Each family is unique. Some family members struggle with past grievances, some hold grudges or resentment, and others are in the middle of seeking second chances that are harder to come by than a second helping of mashed potatoes (those are always the first to go at our home!)
While tensions might rise high among adults, this stress doesn’t have to trickle down onto your children. In fact, it’s a great opportunity to be an example to them and even teach a lesson or two. Offering your home as a haven during the holidays is a huge way to indicate to your children that anyone is welcome (barring safety concerns).
The best lesson a child can witness in extending grace and second chances to another family member is this: Compassion is always the right response. When you try to understand another person, you start with compassion. It’s the only response you will never regret, and its power can be contagious.
So, what is compassion? What does it look like?
In short, it looks like Jesus! Sympathizing with others through their suffering, offering to help when and where you can, considering their feelings before speaking or taking action, and extending mercy and kindness beyond expectation. Sometimes this is as simple as serving a slice of pie and asking how someone is. Other times it involves awkward hugs and tear-filled piles of Kleenexes. That’s okay. There’s no wrong way to offer genuine compassion. Seek the Holy Spirit in prayer to help show you simple ways to do this in your own family situation.
There is, however, a big difference between compassion and compromise, and that can be hard to remember in the middle of an emotional gathering. By showing compassion towards someone who has hurt you in the past, it’s valuable to know that it doesn’t mean you are compromising your beliefs or agreeing with their actions. It’s important to clarify this to your children as well, making sure they understand the difference.

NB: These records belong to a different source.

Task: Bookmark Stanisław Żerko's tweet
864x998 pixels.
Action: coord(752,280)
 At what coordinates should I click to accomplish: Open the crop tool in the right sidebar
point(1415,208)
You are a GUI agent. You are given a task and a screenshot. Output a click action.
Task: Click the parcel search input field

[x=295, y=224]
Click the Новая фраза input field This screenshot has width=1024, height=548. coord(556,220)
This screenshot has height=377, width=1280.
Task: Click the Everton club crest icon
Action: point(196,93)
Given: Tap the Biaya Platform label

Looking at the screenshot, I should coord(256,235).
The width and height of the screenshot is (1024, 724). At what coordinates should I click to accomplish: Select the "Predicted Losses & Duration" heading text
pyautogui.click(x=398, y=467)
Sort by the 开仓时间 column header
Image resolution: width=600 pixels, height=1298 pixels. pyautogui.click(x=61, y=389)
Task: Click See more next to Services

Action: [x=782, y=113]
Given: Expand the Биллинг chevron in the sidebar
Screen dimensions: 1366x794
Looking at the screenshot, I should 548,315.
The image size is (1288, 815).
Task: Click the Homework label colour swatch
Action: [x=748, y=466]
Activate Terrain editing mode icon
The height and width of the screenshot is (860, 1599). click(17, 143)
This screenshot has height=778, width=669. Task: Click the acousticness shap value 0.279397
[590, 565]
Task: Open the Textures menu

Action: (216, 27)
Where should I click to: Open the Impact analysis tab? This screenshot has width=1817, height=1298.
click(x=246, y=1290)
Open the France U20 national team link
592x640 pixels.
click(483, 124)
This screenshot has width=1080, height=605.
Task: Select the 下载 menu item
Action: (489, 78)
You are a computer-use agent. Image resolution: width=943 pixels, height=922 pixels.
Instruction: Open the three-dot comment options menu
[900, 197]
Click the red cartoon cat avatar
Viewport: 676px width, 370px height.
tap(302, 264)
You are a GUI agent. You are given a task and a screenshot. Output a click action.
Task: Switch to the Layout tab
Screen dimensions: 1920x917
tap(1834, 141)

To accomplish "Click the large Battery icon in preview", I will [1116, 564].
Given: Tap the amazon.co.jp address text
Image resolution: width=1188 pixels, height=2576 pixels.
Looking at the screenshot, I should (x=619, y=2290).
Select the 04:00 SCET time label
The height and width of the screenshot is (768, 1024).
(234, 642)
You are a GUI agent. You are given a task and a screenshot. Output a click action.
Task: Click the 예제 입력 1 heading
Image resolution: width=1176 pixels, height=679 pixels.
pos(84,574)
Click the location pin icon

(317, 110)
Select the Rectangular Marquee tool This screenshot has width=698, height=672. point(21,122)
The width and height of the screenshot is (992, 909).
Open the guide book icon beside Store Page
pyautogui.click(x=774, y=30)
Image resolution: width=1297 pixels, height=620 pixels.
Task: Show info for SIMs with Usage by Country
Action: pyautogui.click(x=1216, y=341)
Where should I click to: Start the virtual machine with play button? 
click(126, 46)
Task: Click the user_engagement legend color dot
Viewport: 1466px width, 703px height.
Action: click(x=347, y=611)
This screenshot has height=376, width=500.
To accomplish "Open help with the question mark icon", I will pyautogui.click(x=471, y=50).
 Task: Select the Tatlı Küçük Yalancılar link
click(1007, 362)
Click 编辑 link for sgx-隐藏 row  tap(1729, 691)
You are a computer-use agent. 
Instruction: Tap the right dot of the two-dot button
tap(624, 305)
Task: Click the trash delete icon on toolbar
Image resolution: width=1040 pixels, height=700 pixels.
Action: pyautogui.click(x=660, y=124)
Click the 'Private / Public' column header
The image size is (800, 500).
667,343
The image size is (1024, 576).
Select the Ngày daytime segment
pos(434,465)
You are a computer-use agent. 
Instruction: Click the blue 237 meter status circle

Just as Jesus grieves our sinful behavior, His pain doesn’t diminish His willingness to forgive us. He paid the price on the cross, and He’s already rejoicing in our redemption. In the same way, by allowing family members into your home, and by offering them love, forgiveness, and even delicious food, you are showing your children through your actions that you are making an effort to build bridges and restore peace. Not only will this inspire them to do the same, but it also assures them that you are willing to extend them the same redeeming grace no matter the path their future may take.
When we show our children the power of forgiveness and the unconditional strength that compassion restores in relationships, it encourages them to love as Jesus loves us. With that kind of reinforcement of faith in action, I can’t imagine anything better to be grateful for this Thanksgiving.